Restructure for the global marketplace
Opening offices in London, Beijing and Dubai gave NBBJ additional dots on the map and the right to claim a global footprint,
but as the NBBJ partners soon learned, you can’t just add locations — you have to change the way you do business to succeed
in the global marketplace. The international demand for
American-style hospitals was voracious, but the new projects
were too large for one NBBJ office to handle; they required
teams of architects and planners. But expecting professionals to
suddenly morph into team players was a pipe dream, and when
the firm hit a large growth spurt and struggled, it soon became
clear to Parris that things had to change.
“A team of five partners, including myself, traveled to every
office and asked our associates for their opinions about how the
firm needed to change,” Parris says. “Everything was up for
review. The feedback from the associates was pretty consistent.
We needed a common structure, and we had opportunities for
greater efficiencies in support functions.”

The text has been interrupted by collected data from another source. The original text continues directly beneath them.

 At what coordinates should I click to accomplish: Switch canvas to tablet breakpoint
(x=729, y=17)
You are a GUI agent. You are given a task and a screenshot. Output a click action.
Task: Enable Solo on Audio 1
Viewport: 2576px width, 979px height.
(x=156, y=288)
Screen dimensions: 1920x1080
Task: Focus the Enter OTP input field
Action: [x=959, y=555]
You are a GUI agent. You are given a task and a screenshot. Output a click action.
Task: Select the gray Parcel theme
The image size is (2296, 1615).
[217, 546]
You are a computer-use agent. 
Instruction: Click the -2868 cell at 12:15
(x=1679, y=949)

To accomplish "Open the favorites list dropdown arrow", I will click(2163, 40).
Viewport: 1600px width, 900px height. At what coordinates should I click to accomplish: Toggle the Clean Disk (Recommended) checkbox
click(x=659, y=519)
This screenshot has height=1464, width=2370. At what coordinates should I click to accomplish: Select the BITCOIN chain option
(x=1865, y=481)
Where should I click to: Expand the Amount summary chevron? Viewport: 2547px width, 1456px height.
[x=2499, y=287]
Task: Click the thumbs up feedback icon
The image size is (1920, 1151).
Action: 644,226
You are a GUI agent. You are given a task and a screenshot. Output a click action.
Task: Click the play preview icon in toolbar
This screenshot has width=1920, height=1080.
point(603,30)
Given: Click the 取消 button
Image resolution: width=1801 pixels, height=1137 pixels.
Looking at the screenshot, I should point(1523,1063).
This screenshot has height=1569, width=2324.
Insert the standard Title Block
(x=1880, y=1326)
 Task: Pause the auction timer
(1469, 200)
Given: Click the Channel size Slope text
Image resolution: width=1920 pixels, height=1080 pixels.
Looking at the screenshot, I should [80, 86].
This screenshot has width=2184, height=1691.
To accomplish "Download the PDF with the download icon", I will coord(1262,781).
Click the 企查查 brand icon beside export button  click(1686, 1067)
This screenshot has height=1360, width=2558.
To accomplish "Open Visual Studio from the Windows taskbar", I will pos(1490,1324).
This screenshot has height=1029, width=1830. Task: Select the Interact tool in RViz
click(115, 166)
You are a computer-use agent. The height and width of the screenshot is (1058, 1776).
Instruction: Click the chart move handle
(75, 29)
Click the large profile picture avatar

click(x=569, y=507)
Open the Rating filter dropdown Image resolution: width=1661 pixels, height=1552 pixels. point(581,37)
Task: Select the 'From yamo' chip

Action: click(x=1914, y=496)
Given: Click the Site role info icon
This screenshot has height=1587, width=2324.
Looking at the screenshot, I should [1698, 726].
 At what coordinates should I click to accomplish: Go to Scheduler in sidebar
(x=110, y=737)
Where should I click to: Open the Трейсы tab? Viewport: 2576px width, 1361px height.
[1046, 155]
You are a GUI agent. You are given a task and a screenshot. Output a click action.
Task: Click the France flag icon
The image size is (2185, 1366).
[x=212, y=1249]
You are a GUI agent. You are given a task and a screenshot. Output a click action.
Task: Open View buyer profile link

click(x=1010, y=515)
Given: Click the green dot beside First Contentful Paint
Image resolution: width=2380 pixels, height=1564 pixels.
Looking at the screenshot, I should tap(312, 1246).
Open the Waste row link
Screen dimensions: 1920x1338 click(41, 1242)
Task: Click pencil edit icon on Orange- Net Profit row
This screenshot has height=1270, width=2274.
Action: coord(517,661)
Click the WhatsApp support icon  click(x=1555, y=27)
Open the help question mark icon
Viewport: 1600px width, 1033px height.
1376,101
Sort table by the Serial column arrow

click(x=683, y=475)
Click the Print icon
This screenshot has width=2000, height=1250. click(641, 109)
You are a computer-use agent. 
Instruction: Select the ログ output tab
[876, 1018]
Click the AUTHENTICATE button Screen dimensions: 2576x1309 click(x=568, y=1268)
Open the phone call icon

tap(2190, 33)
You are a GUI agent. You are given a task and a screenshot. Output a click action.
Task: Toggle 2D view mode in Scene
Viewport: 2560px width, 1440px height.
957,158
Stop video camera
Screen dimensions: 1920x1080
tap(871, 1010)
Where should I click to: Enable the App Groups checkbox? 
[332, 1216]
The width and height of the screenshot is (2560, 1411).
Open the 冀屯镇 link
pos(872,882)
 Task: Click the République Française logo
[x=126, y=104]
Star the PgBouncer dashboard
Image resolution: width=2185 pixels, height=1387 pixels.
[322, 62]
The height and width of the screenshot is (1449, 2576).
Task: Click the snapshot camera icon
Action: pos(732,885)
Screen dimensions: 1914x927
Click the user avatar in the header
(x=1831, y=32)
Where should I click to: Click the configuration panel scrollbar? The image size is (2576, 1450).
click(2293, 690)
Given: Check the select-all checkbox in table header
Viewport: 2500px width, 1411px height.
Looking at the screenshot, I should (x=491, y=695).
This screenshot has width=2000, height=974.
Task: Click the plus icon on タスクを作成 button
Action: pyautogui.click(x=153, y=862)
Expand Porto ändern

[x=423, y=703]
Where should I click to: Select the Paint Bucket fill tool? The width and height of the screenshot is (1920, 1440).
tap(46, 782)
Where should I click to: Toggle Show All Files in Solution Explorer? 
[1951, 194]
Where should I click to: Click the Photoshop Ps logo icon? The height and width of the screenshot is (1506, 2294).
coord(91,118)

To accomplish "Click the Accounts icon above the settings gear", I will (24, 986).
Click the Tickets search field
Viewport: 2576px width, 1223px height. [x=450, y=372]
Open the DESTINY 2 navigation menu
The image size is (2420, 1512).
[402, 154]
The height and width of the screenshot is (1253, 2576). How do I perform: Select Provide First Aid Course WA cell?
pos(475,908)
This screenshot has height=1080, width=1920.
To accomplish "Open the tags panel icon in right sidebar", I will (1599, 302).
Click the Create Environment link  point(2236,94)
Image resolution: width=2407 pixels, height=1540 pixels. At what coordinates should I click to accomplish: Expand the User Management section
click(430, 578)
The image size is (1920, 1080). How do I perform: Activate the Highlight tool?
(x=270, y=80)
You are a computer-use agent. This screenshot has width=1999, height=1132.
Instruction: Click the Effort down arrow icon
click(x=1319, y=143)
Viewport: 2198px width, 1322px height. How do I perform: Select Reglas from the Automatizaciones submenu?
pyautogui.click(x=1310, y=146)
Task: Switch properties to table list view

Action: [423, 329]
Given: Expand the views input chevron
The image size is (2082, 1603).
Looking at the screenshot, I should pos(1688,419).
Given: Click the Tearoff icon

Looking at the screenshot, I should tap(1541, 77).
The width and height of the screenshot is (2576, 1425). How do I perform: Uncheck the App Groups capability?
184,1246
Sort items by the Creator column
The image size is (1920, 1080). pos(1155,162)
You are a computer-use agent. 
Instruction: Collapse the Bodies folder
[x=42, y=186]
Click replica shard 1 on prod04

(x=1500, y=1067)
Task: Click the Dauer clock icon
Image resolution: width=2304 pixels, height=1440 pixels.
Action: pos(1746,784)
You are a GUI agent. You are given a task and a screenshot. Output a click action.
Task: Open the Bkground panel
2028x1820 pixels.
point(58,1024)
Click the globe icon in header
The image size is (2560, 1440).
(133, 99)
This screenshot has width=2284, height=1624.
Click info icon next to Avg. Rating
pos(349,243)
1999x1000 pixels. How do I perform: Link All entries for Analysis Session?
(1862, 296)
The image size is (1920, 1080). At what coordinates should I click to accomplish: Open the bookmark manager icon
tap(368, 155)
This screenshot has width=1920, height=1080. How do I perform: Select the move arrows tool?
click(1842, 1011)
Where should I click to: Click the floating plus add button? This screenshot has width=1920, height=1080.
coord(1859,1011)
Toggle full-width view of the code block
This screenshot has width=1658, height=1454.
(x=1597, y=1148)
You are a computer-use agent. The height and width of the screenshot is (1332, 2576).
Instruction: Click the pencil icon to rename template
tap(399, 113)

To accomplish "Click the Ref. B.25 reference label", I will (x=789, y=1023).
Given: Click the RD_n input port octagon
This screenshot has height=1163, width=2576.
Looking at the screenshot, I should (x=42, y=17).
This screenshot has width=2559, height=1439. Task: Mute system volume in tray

As a result of the feedback, the head office was eliminated, and
now all NBBJ offices are equal in stature, which was the first step
toward breaking down the silos. Next, Parris and the firm’s partners installed a structure based around practice studios. Practice
studios are profit centers that specialize in a building type or client group, and each of the company’s 10 offices has at least one studio. The structure de-emphasizes the role of the individual architect, because all work is completed in teams, and it also focuses
the firm’s designs around specific niches like hospitals and buildings for higher education. As projects arise, multidisciplinary
teams are assembled from many of the firm’s studios. For example, design of a new Veterans Administration hospital in New
Orleans requires 50 firm associates, yet only 30 are based in the
Columbus office.
“As a result of the process, we also went through a substantial
downsizing and consolidated the administrative functions and
marketing into two locations, because we had redundancy in
every office,” Parris says. “Now those two offices support the
entire firm, so the structure helps us work as one big team.”